*** Records provided

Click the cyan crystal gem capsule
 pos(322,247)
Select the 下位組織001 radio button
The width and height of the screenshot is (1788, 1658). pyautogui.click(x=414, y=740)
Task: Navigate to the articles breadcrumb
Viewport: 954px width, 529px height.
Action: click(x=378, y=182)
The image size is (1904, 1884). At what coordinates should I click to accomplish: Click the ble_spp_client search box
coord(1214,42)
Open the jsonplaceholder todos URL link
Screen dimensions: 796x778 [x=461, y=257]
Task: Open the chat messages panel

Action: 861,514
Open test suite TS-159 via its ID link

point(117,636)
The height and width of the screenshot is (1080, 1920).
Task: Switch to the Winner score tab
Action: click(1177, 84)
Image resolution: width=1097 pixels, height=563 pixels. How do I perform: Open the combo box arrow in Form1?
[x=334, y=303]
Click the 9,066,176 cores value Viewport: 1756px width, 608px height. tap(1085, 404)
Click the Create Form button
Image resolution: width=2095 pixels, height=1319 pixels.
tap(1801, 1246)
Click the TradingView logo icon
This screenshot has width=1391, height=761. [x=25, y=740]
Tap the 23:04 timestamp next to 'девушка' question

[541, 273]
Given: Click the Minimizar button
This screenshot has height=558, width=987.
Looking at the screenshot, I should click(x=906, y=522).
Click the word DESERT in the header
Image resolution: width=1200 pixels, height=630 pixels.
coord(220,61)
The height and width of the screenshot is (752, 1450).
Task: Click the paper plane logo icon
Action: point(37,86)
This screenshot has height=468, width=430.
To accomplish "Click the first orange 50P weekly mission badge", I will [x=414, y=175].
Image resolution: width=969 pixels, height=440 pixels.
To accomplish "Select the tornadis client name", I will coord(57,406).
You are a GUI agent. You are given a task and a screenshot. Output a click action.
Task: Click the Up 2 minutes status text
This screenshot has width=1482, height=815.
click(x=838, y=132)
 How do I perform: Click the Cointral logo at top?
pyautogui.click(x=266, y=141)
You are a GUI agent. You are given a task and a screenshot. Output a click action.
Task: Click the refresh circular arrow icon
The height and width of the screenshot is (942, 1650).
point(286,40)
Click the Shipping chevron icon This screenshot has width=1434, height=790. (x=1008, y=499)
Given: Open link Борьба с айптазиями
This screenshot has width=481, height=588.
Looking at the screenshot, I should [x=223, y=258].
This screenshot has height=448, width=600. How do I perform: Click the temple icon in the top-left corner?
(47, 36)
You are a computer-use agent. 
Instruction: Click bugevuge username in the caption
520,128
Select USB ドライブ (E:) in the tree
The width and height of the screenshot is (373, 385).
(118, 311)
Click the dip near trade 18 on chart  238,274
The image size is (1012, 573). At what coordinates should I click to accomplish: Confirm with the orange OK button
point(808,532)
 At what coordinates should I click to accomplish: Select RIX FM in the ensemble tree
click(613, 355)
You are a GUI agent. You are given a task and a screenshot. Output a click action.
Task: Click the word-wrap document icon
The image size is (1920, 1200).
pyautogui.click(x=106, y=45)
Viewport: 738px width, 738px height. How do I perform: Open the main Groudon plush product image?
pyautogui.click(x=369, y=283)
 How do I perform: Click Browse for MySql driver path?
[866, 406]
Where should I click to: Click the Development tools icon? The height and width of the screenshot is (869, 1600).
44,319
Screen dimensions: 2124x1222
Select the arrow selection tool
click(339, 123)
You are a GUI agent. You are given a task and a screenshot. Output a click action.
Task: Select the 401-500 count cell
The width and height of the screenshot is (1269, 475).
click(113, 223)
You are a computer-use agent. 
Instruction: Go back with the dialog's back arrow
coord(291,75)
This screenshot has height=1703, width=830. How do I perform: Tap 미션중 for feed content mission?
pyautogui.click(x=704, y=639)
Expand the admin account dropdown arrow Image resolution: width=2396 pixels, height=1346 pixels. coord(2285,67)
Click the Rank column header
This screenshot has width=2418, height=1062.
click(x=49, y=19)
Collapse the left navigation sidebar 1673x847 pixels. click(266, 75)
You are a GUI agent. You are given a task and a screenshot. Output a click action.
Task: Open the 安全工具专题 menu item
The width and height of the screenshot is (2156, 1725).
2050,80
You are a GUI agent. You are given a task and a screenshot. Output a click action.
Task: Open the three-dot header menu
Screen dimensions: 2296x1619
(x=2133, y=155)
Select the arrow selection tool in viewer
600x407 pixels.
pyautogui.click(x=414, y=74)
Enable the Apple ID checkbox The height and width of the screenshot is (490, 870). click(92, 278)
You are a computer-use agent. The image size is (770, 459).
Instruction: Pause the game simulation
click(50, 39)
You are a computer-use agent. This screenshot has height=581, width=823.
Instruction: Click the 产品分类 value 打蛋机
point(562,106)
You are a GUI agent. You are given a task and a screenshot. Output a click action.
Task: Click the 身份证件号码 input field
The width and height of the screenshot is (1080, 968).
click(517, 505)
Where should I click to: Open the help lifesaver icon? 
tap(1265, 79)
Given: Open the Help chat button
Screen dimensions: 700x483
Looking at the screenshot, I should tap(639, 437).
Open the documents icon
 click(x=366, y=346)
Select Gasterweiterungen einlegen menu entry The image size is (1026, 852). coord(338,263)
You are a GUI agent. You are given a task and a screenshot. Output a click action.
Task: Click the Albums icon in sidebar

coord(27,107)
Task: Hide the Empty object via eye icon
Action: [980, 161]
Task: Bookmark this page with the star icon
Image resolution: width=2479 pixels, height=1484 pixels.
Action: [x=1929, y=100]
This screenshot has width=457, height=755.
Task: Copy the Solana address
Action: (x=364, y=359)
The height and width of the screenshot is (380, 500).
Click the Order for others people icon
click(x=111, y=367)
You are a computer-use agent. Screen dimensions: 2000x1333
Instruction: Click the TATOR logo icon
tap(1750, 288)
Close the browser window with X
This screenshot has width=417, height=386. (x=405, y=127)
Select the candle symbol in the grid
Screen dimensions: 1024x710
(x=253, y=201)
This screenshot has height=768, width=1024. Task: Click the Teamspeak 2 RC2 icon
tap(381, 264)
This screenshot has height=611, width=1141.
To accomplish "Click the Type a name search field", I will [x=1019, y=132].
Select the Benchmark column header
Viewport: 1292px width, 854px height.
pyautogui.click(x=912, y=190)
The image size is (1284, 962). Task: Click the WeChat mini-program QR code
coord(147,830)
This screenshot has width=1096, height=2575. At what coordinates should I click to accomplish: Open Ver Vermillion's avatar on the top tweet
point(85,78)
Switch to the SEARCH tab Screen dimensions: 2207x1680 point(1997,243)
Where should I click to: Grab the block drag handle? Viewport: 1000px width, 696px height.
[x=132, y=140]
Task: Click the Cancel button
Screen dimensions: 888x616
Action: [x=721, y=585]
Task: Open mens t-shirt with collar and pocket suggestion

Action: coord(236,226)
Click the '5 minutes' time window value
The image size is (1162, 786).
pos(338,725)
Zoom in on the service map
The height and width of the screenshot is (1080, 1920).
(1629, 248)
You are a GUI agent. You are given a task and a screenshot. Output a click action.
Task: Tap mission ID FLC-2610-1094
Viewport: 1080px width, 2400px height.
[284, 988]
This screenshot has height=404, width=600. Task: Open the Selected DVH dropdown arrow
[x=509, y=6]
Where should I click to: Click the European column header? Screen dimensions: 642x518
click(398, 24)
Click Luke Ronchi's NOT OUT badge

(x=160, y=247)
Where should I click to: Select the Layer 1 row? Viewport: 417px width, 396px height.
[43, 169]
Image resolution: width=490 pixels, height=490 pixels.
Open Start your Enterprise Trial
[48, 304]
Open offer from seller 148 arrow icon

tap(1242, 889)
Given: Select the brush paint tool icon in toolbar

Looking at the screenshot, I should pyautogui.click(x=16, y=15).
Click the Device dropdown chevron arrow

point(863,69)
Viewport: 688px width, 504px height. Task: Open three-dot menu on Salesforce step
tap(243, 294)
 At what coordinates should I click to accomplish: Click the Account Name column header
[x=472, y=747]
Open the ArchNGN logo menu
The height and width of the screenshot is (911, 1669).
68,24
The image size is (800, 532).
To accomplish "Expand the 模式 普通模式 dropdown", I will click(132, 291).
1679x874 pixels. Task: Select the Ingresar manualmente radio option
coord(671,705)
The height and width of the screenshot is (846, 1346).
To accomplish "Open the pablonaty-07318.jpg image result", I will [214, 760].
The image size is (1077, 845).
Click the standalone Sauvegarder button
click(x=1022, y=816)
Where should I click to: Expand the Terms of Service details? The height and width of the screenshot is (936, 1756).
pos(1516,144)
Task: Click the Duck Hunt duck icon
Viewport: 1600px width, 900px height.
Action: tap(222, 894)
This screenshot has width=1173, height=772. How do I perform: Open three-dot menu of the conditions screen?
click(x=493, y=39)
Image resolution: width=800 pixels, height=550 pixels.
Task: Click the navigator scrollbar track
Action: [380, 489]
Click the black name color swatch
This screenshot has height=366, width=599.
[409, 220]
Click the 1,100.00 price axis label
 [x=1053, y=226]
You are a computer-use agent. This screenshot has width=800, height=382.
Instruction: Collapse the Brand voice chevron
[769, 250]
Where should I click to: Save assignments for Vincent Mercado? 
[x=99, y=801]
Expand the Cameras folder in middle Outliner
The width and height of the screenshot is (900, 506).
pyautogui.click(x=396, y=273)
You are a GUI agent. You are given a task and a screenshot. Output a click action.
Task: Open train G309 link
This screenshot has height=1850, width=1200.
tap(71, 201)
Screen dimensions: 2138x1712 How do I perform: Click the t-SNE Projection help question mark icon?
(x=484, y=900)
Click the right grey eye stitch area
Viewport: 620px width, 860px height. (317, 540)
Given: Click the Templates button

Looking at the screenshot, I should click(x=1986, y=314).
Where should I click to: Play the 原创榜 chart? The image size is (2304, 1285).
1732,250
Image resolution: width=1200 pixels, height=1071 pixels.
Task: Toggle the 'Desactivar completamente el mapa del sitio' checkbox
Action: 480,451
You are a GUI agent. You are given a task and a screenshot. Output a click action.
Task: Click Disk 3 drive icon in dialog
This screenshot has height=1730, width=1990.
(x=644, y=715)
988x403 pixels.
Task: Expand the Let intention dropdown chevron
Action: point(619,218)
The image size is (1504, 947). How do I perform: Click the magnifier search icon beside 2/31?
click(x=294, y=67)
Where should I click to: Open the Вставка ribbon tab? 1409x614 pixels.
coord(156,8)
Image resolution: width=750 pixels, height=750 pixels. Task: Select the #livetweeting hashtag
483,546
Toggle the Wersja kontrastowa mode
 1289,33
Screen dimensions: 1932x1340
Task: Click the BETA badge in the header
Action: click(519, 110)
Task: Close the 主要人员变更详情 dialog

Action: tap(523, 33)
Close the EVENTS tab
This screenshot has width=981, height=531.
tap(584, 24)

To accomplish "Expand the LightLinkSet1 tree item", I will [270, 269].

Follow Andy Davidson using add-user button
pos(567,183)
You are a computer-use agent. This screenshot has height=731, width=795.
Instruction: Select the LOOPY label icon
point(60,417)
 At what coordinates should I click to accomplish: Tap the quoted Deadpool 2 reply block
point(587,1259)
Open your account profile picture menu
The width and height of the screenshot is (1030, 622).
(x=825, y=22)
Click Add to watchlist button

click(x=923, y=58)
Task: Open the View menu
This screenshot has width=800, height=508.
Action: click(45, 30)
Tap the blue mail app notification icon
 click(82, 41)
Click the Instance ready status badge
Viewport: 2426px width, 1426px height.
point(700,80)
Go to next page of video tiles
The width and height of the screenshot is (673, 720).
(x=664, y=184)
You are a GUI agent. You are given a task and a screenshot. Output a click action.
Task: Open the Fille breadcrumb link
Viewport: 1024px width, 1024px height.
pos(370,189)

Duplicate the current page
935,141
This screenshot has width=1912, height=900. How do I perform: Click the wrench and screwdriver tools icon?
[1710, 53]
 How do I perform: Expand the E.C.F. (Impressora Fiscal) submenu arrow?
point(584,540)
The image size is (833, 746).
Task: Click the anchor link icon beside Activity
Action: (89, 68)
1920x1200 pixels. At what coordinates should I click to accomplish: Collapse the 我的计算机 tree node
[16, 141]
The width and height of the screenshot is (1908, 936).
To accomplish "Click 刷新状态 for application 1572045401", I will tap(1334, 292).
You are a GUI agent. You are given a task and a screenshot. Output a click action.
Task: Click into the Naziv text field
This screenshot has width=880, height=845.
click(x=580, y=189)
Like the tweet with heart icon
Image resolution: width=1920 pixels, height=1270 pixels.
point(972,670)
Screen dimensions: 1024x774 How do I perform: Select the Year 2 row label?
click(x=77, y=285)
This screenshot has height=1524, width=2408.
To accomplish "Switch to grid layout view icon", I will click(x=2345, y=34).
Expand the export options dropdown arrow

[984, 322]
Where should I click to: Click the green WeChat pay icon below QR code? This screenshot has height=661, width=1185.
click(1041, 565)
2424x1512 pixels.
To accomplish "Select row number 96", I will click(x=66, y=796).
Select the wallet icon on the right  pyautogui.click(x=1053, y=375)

******

# [Requirements]
Print the material again exactly, from its beginning through the line containing "Action: click(x=378, y=182)", with both ends included.

# [Result of the task]
Click the cyan crystal gem capsule
 pos(322,247)
Select the 下位組織001 radio button
The width and height of the screenshot is (1788, 1658). pyautogui.click(x=414, y=740)
Task: Navigate to the articles breadcrumb
Viewport: 954px width, 529px height.
Action: click(x=378, y=182)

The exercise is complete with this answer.